(Lines of data)
★ ★ ★ ★ ★ ★ ★

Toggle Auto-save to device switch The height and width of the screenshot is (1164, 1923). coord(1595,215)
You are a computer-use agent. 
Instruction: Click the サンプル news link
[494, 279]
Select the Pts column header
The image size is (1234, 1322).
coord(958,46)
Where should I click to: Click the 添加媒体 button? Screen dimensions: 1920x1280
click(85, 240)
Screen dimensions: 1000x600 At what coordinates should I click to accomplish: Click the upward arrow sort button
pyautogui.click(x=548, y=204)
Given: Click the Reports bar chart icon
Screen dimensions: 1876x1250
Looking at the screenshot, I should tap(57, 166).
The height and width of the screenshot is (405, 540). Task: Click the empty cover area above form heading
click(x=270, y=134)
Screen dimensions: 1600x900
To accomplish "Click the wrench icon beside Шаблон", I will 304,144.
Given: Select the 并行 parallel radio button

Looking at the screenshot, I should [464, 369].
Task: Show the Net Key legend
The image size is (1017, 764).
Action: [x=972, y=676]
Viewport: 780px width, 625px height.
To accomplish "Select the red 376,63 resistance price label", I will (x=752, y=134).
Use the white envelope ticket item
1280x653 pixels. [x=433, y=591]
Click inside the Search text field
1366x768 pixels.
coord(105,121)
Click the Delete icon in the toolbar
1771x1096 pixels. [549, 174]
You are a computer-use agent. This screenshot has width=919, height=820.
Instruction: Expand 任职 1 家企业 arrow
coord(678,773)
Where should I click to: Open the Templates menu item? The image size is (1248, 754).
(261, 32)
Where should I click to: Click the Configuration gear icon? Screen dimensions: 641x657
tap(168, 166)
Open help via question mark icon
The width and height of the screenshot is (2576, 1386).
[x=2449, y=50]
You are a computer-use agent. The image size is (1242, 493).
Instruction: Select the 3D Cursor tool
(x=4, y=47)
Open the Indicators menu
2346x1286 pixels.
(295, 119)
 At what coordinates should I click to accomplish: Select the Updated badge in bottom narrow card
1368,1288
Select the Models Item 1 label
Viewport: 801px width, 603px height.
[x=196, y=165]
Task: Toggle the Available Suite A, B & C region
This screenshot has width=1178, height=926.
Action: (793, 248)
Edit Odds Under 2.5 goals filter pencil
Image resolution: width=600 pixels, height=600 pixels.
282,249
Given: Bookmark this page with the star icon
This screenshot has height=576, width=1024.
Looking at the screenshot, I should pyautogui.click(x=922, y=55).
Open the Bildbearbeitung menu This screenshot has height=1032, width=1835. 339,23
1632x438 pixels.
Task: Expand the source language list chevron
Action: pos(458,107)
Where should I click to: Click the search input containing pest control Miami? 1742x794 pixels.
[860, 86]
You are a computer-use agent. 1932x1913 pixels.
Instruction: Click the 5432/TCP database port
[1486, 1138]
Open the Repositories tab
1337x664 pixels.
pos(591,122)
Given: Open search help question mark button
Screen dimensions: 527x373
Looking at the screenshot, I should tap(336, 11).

★ ★ ★ ★ ★ ★ ★

**Your goal**
Rewrite the rows starting at the line containing "Where should I click to: Click the 添加媒体" and ending at the line containing "click(x=270, y=134)", replacing "Screen dimensions" with "Screen size" and leaving everything else unchanged.

**Worked solution**
Where should I click to: Click the 添加媒体 button? Screen size: 1920x1280
click(85, 240)
Screen size: 1000x600 At what coordinates should I click to accomplish: Click the upward arrow sort button
pyautogui.click(x=548, y=204)
Given: Click the Reports bar chart icon
Screen size: 1876x1250
Looking at the screenshot, I should tap(57, 166).
The height and width of the screenshot is (405, 540). Task: Click the empty cover area above form heading
click(x=270, y=134)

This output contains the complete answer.